- Location of Banks in Bradley County, Arkansas.
- Coordinates: 33°34′33″N 92°16′02″W﻿ / ﻿33.57583°N 92.26722°W
- Country: United States
- State: Arkansas
- County: Bradley

Area
- • Total: 0.37 sq mi (0.97 km^{2})
- • Land: 0.37 sq mi (0.97 km^{2})
- • Water: 0 sq mi (0.00 km^{2})
- Elevation: 207 ft (63 m)

Population (2020)
- • Total: 87
- • Estimate (2025): 81
- • Density: 231.5/sq mi (89.39/km^{2})
- Time zone: UTC-6 (Central (CST))
- • Summer (DST): UTC-5 (CDT)
- ZIP code: 71631
- Area code: 870
- FIPS code: 05-03430
- GNIS feature ID: 2405207

= Banks, Arkansas =

Banks is a town in Bradley County, Arkansas, United States. As of the 2020 census the population was 87.

==Geography==
U.S. Route 278 passes through the center of the town, leading east 13 mi to Warren, the county seat, and west 13 mi to Hampton, the county seat of Calhoun County.

According to the United States Census Bureau, Banks has a total area of 1.0 km2, all land.

==Demographics==

As of the census of 2000, there were 120 people, 50 households, and 32 families residing in the town. The population density was 118.8 /km2. There were 63 housing units at an average density of 62.4 /km2. The racial makeup of the town was 72.50% White, 20.00% Black or African American, 4.17% from other races, and 3.33% from two or more races. 5.00% of the population were Hispanic or Latino of any race.

There were 50 households, out of which 26.0% had children under the age of 18 living with them, 40.0% were married couples living together, 20.0% had a female householder with no husband present, and 36.0% were non-families. 30.0% of all households were made up of individuals, and 18.0% had someone living alone who was 65 years of age or older. The average household size was 2.40 and the average family size was 2.97.

In the town, the population was spread out, with 22.5% under the age of 18, 10.0% from 18 to 24, 25.0% from 25 to 44, 20.0% from 45 to 64, and 22.5% who were 65 years of age or older. The median age was 41 years. For every 100 females, there were 118.2 males. For every 100 females age 18 and over, there were 111.4 males.

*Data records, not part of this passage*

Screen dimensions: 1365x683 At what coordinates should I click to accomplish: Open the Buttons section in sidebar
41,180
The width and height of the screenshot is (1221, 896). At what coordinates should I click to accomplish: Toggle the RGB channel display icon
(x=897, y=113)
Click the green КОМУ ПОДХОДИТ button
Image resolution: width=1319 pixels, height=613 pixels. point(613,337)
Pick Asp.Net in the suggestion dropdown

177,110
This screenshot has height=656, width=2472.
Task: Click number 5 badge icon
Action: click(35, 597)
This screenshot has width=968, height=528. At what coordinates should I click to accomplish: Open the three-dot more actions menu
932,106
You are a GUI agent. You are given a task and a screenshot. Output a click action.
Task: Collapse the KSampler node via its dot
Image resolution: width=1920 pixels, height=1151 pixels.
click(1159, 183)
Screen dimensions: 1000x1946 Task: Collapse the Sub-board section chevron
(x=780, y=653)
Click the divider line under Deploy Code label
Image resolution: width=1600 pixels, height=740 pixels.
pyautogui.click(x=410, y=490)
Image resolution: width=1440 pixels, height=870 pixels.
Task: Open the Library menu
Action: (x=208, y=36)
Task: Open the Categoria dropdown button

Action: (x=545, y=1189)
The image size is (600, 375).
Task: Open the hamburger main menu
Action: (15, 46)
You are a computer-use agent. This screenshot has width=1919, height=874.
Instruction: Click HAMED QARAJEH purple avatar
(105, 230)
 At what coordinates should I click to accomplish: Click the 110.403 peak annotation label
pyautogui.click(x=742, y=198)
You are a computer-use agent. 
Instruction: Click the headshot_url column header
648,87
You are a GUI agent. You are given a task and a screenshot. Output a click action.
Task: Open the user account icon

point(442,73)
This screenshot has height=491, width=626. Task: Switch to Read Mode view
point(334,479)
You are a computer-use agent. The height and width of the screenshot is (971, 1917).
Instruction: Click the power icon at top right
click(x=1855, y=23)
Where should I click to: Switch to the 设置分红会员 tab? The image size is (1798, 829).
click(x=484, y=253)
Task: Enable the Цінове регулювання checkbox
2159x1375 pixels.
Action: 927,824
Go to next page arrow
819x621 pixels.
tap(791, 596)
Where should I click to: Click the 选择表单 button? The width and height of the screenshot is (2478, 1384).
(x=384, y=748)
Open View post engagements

The median income for a household in the town was $23,958, and the median income for a family was $25,000. Males had a median income of $24,583 versus $21,875 for females. The per capita income for the town was $10,416. There were 22.2% of families and 20.8% of the population living below the poverty line, including 8.3% of under 18 and 30.8% of those over 64.

Historical population
| Census | Pop. | Note | %± |
| 1910 | 244 |  | — |
| 1920 | 347 |  | 42.2% |
| 1930 | 199 |  | −42.7% |
| 1940 | 248 |  | 24.6% |
| 1950 | 240 |  | −3.2% |
| 1960 | 233 |  | −2.9% |
| 1970 | 189 |  | −18.9% |
| 1980 | 216 |  | 14.3% |
| 1990 | 88 |  | −59.3% |
| 2000 | 120 |  | 36.4% |
| 2010 | 124 |  | 3.3% |
| 2020 | 87 |  | −29.8% |
| 2025 (est.) | 81 | Decrease | −6.9% |
U.S. Decennial Census

==Education==
Students in Banks attend Warren School District.

Banks School District consolidated into Warren School District on July 1, 1985.

==Buck Fever==
Buck Fever is Banks' festival that takes place every year on the opening weekend of modern gun deer hunting season. There is a parade, food and craft vendors, entertainment and more.